[Lines of data]

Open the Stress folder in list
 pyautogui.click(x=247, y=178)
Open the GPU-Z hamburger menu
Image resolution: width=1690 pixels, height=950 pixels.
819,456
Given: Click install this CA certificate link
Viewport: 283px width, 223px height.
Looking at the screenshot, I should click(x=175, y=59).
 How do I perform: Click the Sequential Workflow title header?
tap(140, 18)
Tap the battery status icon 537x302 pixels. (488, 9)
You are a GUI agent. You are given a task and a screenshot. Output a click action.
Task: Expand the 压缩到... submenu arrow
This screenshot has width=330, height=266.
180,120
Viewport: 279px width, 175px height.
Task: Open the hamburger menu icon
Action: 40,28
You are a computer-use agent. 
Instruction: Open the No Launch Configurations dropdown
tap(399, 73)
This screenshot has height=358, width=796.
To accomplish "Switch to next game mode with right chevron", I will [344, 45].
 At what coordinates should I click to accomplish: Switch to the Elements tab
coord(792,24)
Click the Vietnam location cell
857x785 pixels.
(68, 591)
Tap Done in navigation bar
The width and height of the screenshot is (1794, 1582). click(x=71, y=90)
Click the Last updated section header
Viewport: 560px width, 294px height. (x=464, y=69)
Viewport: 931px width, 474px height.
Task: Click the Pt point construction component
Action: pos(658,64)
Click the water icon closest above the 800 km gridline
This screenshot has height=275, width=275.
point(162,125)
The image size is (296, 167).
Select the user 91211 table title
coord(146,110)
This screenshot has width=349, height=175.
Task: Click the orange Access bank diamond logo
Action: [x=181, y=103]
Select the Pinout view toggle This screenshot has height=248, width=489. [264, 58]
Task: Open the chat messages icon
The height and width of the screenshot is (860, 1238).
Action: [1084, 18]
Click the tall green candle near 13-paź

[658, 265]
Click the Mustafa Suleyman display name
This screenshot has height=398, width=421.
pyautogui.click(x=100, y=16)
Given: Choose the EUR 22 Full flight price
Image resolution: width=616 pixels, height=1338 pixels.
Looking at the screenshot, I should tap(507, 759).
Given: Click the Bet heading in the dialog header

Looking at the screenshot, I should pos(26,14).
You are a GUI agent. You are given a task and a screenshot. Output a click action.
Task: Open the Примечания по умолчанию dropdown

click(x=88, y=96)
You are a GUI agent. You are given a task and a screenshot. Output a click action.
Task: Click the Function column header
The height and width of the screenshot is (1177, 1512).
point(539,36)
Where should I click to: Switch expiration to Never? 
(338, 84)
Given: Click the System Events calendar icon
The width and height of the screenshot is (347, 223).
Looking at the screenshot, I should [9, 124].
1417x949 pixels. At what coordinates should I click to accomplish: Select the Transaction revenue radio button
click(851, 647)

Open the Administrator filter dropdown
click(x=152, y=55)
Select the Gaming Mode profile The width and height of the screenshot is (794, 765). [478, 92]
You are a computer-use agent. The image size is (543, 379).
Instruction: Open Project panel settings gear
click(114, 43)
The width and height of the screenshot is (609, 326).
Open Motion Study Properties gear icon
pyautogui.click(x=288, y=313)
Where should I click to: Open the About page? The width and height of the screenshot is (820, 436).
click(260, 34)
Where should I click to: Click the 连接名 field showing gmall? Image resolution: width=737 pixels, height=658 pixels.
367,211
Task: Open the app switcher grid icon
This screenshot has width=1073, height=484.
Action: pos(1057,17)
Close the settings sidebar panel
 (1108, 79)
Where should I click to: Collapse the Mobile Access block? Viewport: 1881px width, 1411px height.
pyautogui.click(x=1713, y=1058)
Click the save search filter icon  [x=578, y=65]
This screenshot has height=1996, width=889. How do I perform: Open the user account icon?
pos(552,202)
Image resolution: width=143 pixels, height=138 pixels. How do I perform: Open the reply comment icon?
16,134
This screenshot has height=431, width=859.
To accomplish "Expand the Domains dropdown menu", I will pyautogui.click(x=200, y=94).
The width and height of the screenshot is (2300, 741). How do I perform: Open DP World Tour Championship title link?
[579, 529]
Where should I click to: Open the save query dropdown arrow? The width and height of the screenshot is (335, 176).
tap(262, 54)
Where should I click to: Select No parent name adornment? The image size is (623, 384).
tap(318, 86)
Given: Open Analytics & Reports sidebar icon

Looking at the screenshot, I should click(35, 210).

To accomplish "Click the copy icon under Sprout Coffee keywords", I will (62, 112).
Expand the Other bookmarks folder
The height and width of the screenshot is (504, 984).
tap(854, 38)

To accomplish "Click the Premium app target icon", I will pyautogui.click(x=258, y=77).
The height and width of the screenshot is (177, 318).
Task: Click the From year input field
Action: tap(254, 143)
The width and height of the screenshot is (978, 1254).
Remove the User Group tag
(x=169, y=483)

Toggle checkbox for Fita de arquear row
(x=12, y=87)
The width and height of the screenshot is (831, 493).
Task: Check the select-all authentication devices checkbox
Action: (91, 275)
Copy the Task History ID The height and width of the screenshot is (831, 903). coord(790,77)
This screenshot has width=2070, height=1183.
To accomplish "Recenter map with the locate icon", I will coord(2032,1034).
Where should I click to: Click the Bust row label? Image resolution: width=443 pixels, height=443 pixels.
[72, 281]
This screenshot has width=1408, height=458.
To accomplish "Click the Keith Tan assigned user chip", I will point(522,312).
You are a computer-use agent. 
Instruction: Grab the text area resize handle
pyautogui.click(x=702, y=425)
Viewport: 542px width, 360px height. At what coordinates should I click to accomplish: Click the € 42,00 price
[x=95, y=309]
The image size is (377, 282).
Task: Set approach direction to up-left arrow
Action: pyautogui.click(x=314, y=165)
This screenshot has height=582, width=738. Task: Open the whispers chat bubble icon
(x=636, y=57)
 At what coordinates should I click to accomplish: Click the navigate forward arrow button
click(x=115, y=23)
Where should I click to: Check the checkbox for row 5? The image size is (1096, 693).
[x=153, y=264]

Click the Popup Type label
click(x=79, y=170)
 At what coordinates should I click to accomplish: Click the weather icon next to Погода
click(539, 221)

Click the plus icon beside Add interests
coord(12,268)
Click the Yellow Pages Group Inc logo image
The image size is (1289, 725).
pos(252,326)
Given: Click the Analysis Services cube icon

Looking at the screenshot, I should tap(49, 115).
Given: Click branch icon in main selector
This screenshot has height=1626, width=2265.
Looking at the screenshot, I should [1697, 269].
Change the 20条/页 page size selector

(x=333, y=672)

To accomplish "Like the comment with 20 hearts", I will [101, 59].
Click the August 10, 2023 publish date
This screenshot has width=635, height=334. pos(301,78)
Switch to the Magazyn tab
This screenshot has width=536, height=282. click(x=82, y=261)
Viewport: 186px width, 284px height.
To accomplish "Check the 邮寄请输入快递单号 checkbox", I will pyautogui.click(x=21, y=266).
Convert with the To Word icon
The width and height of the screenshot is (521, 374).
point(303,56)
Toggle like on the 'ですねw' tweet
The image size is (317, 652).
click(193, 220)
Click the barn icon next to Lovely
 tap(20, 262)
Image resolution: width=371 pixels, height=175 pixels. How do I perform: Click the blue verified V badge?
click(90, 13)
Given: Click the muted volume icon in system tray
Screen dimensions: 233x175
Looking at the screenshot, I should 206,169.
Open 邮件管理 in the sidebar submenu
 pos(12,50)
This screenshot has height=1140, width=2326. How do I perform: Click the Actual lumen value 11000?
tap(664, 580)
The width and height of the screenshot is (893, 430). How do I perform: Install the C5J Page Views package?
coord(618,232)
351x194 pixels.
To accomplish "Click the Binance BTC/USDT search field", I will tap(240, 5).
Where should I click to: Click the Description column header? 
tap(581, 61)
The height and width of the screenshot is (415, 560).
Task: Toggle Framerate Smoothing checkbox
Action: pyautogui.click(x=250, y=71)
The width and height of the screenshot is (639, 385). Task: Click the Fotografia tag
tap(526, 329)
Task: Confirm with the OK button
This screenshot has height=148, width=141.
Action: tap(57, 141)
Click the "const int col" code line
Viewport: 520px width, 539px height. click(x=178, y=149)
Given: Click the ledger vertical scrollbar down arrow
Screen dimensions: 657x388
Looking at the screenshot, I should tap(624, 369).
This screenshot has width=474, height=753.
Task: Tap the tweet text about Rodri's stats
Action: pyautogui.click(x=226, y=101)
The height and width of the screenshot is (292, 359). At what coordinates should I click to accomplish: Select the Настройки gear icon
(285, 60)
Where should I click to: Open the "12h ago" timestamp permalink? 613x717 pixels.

### WRITTEN EXERCISE
Reproduce verbatim the stretch of lines from the one containing "Given: Click the muted" through the one containing "Action: tap(57, 141)", both included.

### THE REPLY
Given: Click the muted volume icon in system tray
Screen dimensions: 233x175
Looking at the screenshot, I should 206,169.
Open 邮件管理 in the sidebar submenu
 pos(12,50)
This screenshot has height=1140, width=2326. How do I perform: Click the Actual lumen value 11000?
tap(664, 580)
The width and height of the screenshot is (893, 430). How do I perform: Install the C5J Page Views package?
coord(618,232)
351x194 pixels.
To accomplish "Click the Binance BTC/USDT search field", I will tap(240, 5).
Where should I click to: Click the Description column header? 
tap(581, 61)
The height and width of the screenshot is (415, 560).
Task: Toggle Framerate Smoothing checkbox
Action: pyautogui.click(x=250, y=71)
The width and height of the screenshot is (639, 385). Task: Click the Fotografia tag
tap(526, 329)
Task: Confirm with the OK button
This screenshot has height=148, width=141.
Action: tap(57, 141)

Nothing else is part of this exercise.